I don’t know what there is to say when you “read the comments” as it were. It feels hopeless.
My colleague Sa’ed Atshan is profoundly committed to trying to get out of the standard confinements of the Palestinian-Israeli conflict. At the least if one were going to disagree with him–or accuse him–you would want to contend with the ethical biography he sets out in his Feb. 14 piece for the American Friends Service Committee. Contend with it in its particulars: that’s what he says he believes.
Instead, here’s what we have: anonymous sites that use innuendo and arguments-by-association assembled by cowards then being used by parents at Friends Central School to manipulate its principal into declaring, “This person shouldn’t be giving a talk at our school”.
And before you say a damn thing, I don’t like it when similar conduct is used by someone that’s “on my side”. I didn’t like it one bit when one of our students used the same kind of soft lies and pollution-by-contagion to argue against a possible graduation speaker at Swarthmore. I don’t like it period.
I am ambivalent at best about the BDS campaign, and frankly, in the conventional terms that many arguments on all sides often take, about the Palestinian-Israeli conflict as a whole. At times, I dislike the bullshit that strident partisans in that conflict on any side pull more than anything else, and find that a reason to keep my distance. Which is what I think strident partisans on any side intend: to make their conflict so poisonous that none but the poisoned dare speak with any intensity about it, and none bother to learn more.
That is not my colleague. The people, anonymous or otherwise, who imply that he is such are drinking deeply from the cup of “alternative facts”, and dividing all the world into complete enemies and pure friends. My colleague is a thoughtful, subtle person reaching for complicated truths and for hope.
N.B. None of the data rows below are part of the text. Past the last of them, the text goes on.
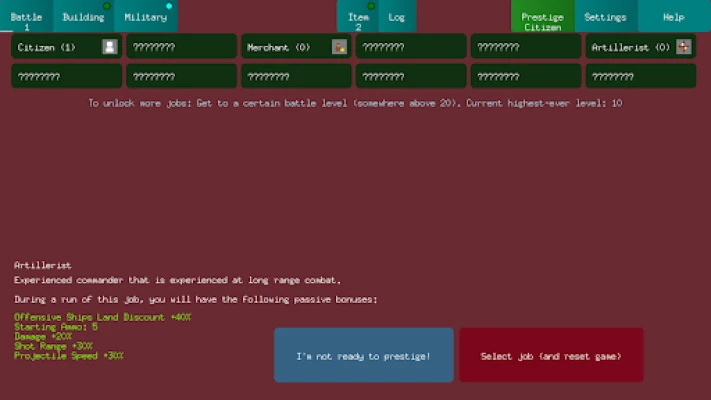Go to the Military tab

point(146,17)
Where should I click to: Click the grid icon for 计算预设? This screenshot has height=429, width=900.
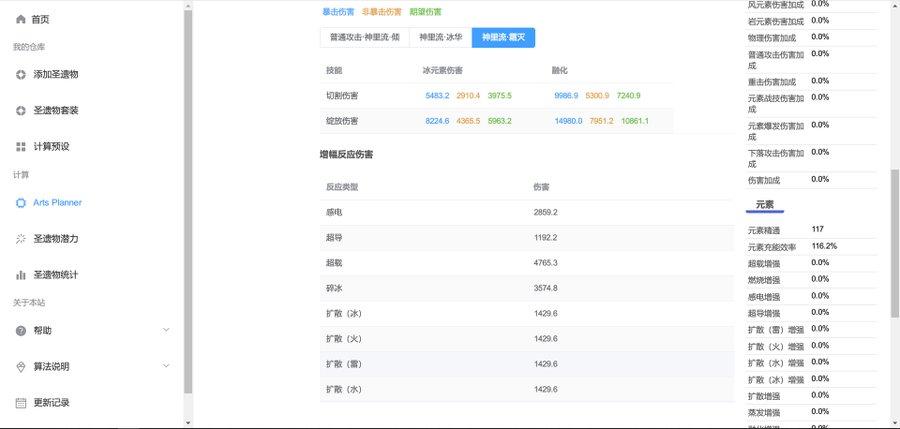[x=21, y=147]
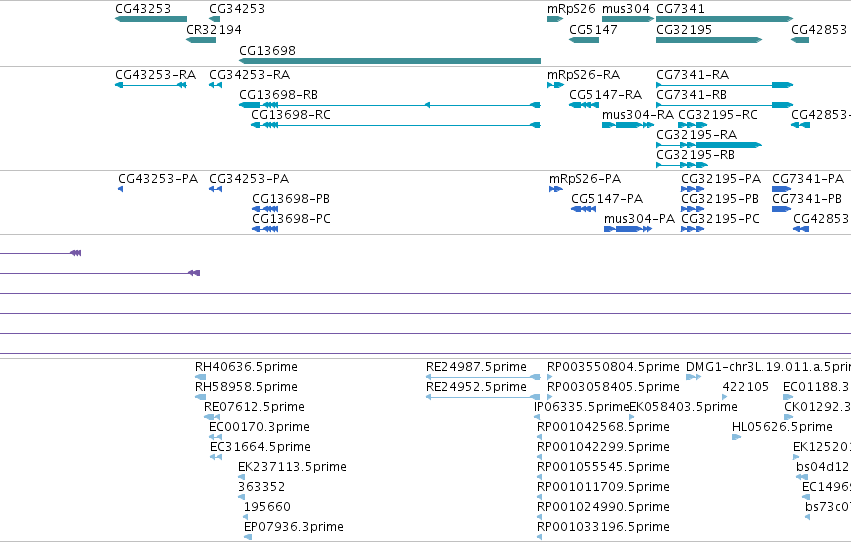Select the CG32195-RA transcript
The image size is (851, 542).
coord(709,145)
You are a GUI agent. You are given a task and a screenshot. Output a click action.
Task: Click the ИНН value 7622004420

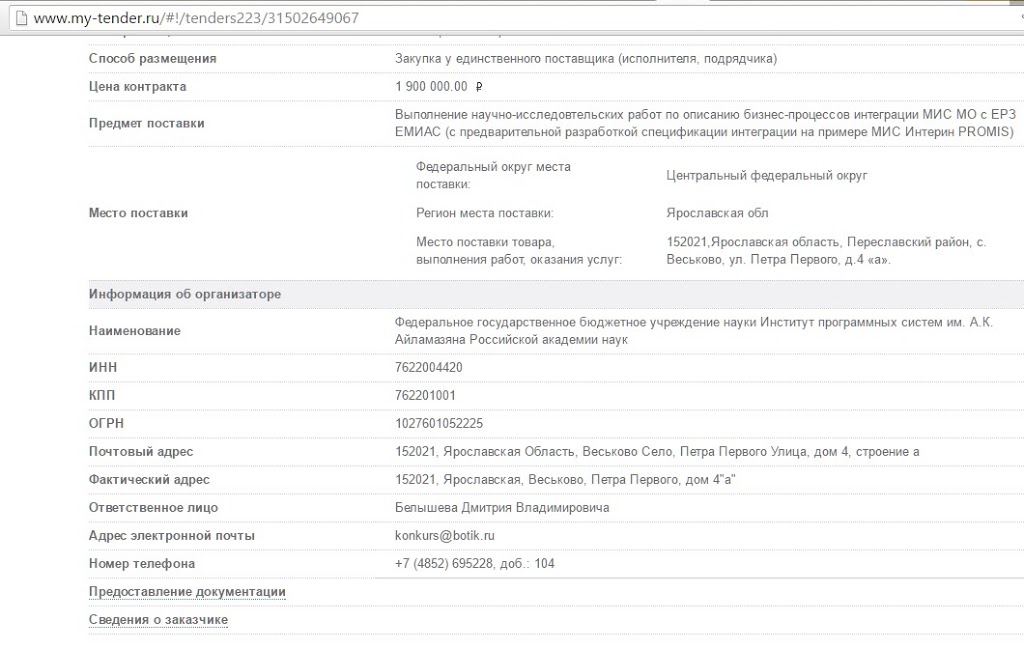tap(429, 368)
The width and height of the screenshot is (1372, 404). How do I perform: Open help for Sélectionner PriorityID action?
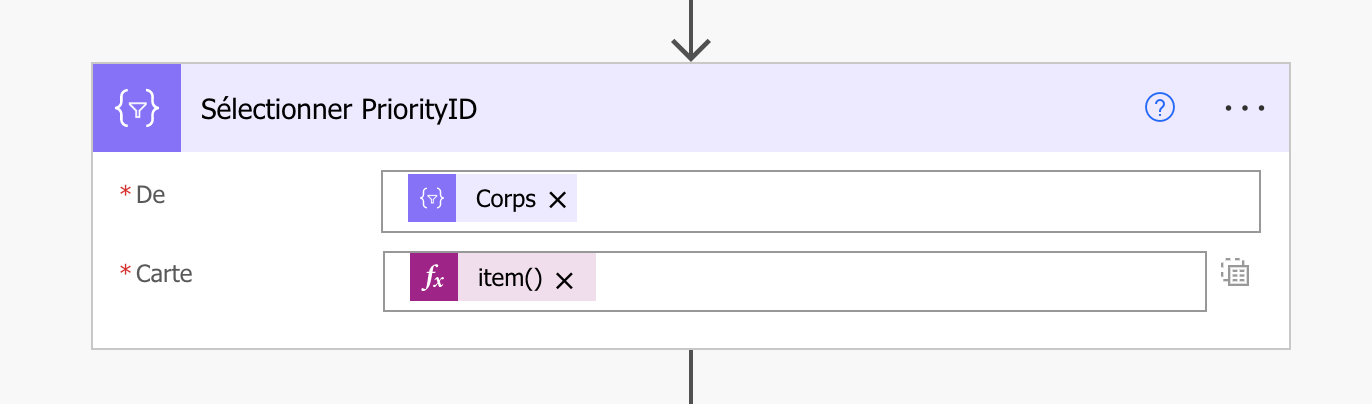coord(1159,108)
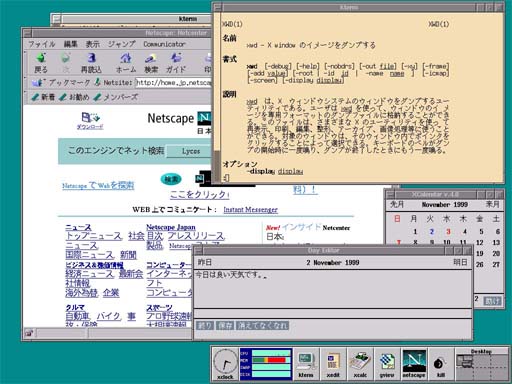Click the Home (ホーム) toolbar icon
This screenshot has width=512, height=384.
tap(126, 63)
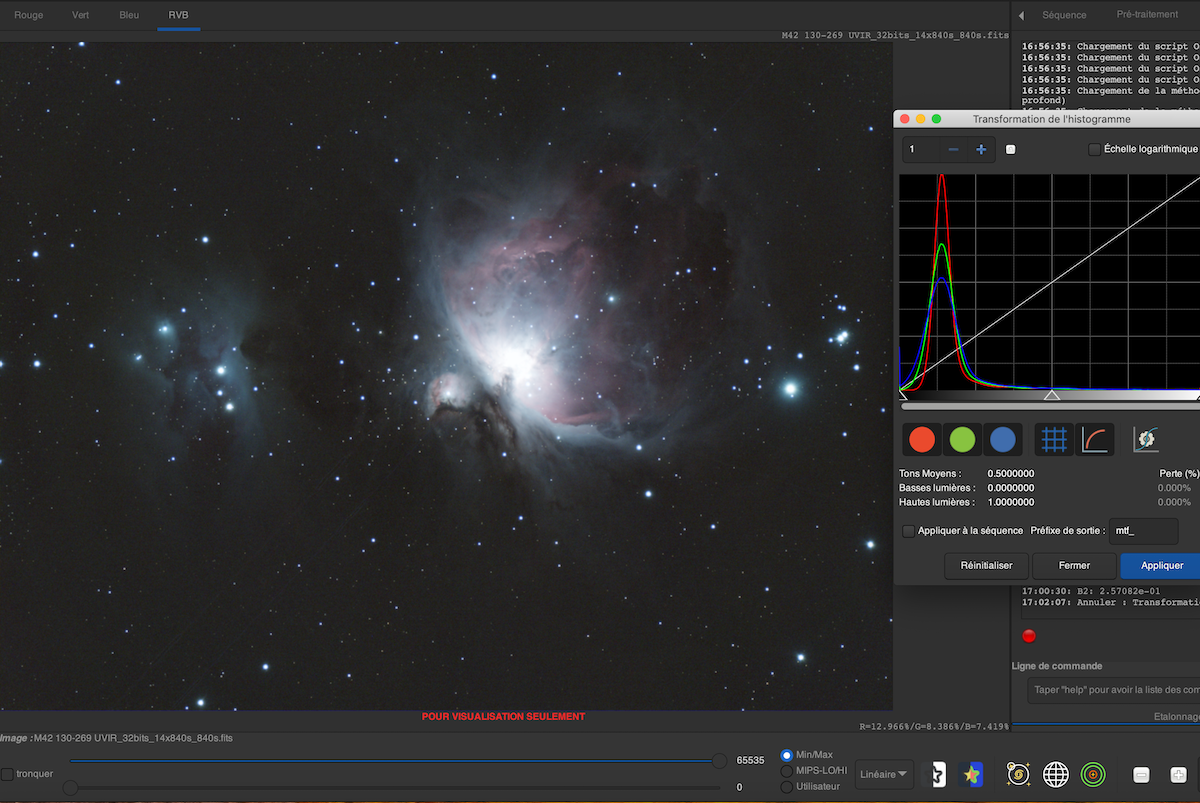Click the midtones triangle slider handle
The image size is (1200, 803).
tap(1051, 396)

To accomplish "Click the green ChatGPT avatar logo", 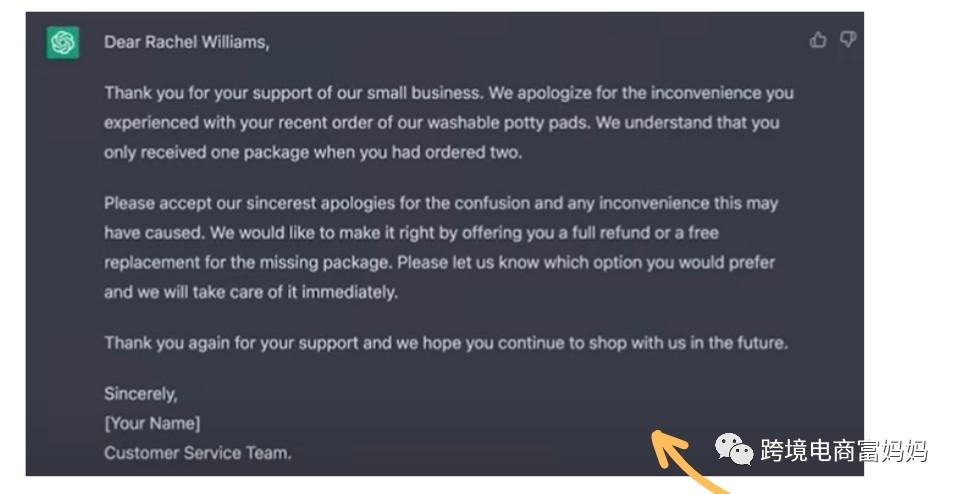I will pos(62,43).
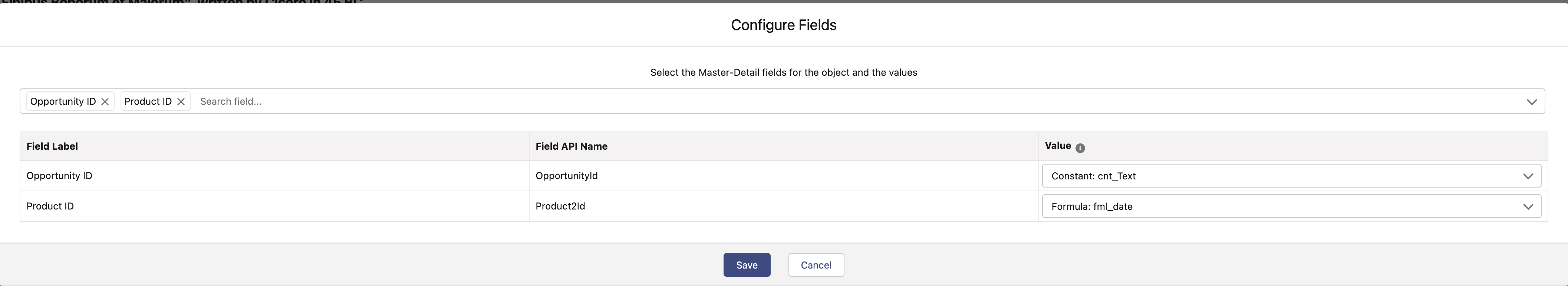Click the Field Label column header
Screen dimensions: 1568x286
(x=52, y=146)
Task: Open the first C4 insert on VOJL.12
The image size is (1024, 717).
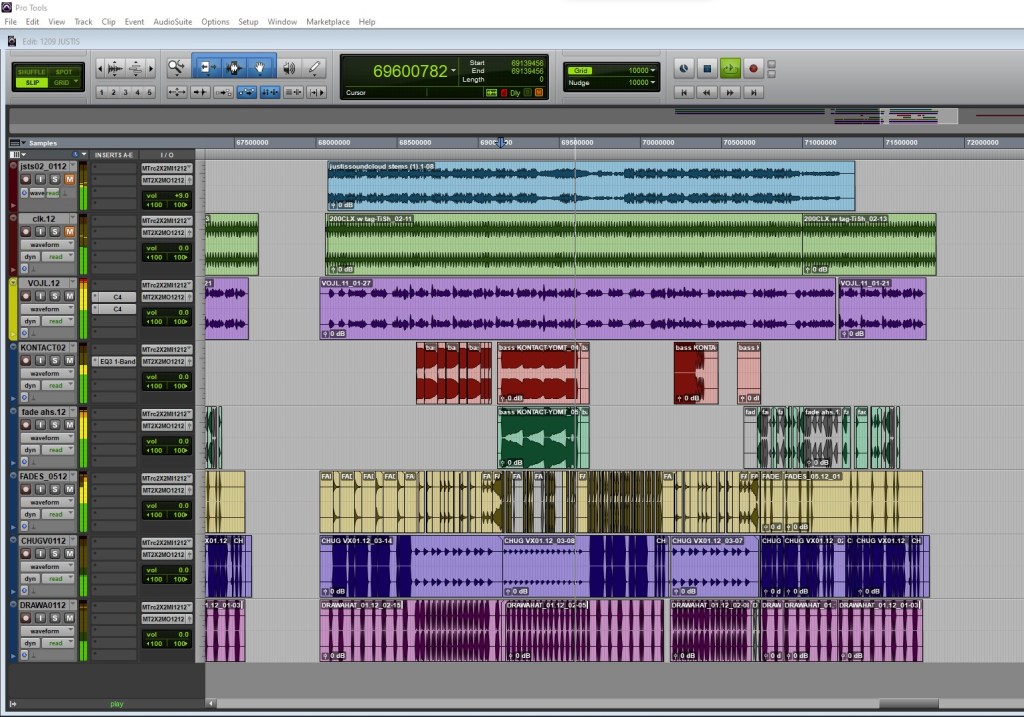Action: click(x=117, y=297)
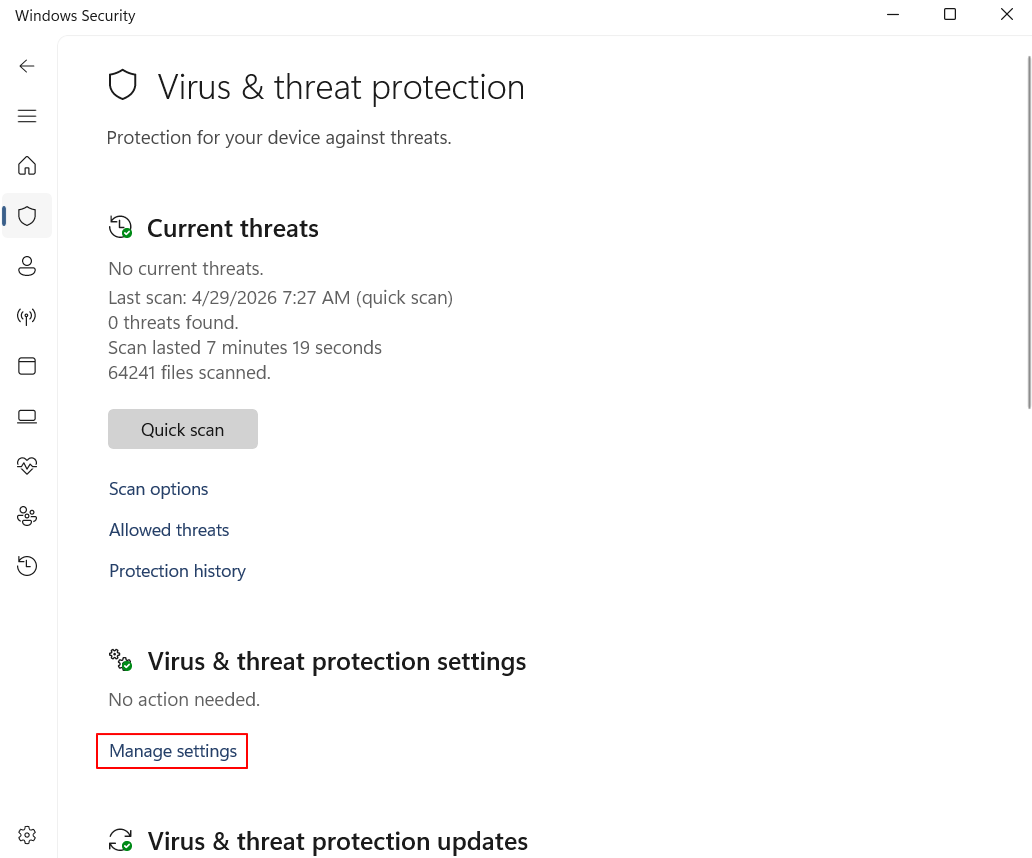This screenshot has height=858, width=1032.
Task: Open the Settings gear icon
Action: tap(27, 835)
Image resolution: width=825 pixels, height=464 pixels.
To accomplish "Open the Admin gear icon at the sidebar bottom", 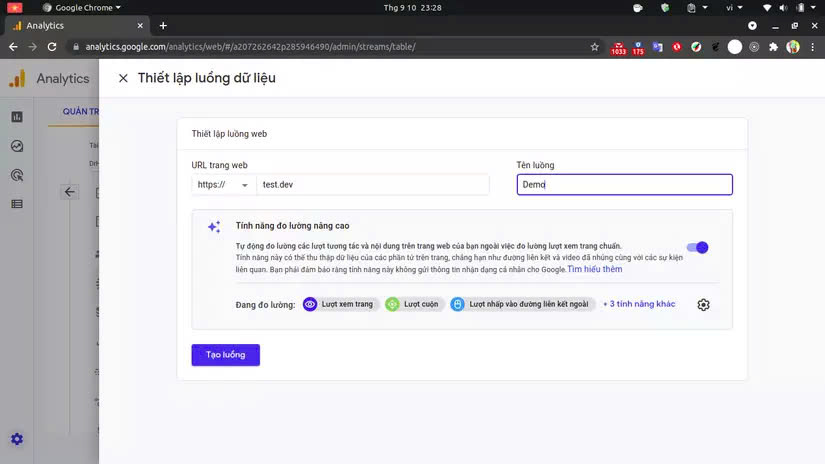I will point(17,439).
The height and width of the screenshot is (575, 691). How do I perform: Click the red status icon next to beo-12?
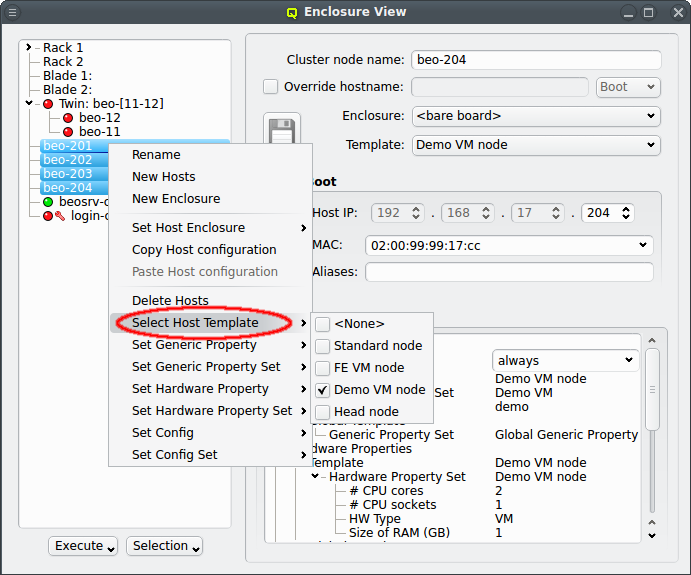pyautogui.click(x=68, y=118)
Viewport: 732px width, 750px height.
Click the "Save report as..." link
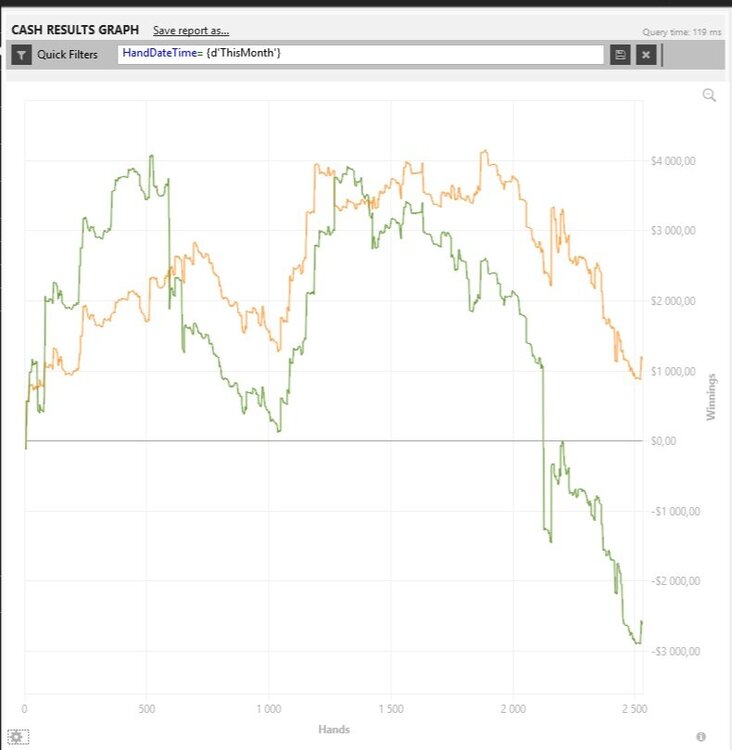coord(191,31)
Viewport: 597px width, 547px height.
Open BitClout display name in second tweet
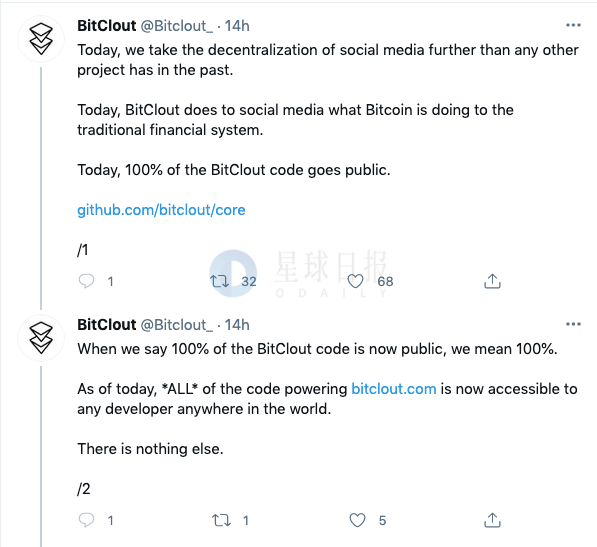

If you want to argue honestly against him, you can–and he would welcome a conversation with you if so. If you want to learn from him, you’ll invite him to speak, or take a course with him. A Quaker school in particular has no business refusing that opportunity. A thoughtful person has no business refusing that opportunity.
If you want to argue against someone, argue against what they’ve actually said, actually done, to their face. Read what they say, take the effort to engage. Don’t rely on third-hand reports, fake news and deliberate misrepresentation. Mere advocacy of any particular sanctions against Israel or any particular actions against militancy is no reason to regard someone as beyond the pale. (A view that Professor Atshan shares: he has supported talks at Swarthmore by individuals like the current ambassador of Israel.) Someone can argue for BDS or for the legitimacy of Jewish settlements in the Occupied Territories, and I will in neither case regard that person as someone I must not hear nor speak to. If you want to argue someone’s anathema, you’d better have more than an argument that’s just “they’re wrong” or “I disagree”. Some people might be anathema in an educational institution but that ought to hard to achieve; it should take a rare combination of bloody-minded stupidity, malice, insincerity and all-around worthlessness to achieve. Some people in our public culture, maybe more people now than ever, manage to scale those heights. But if you can’t keep clear the distance between the few awful climbers gulping for oxygen at the peaks and those of us milling around the valleys and lower slopes, you’re no friend to knowledge, freedom, fellowship–or peace.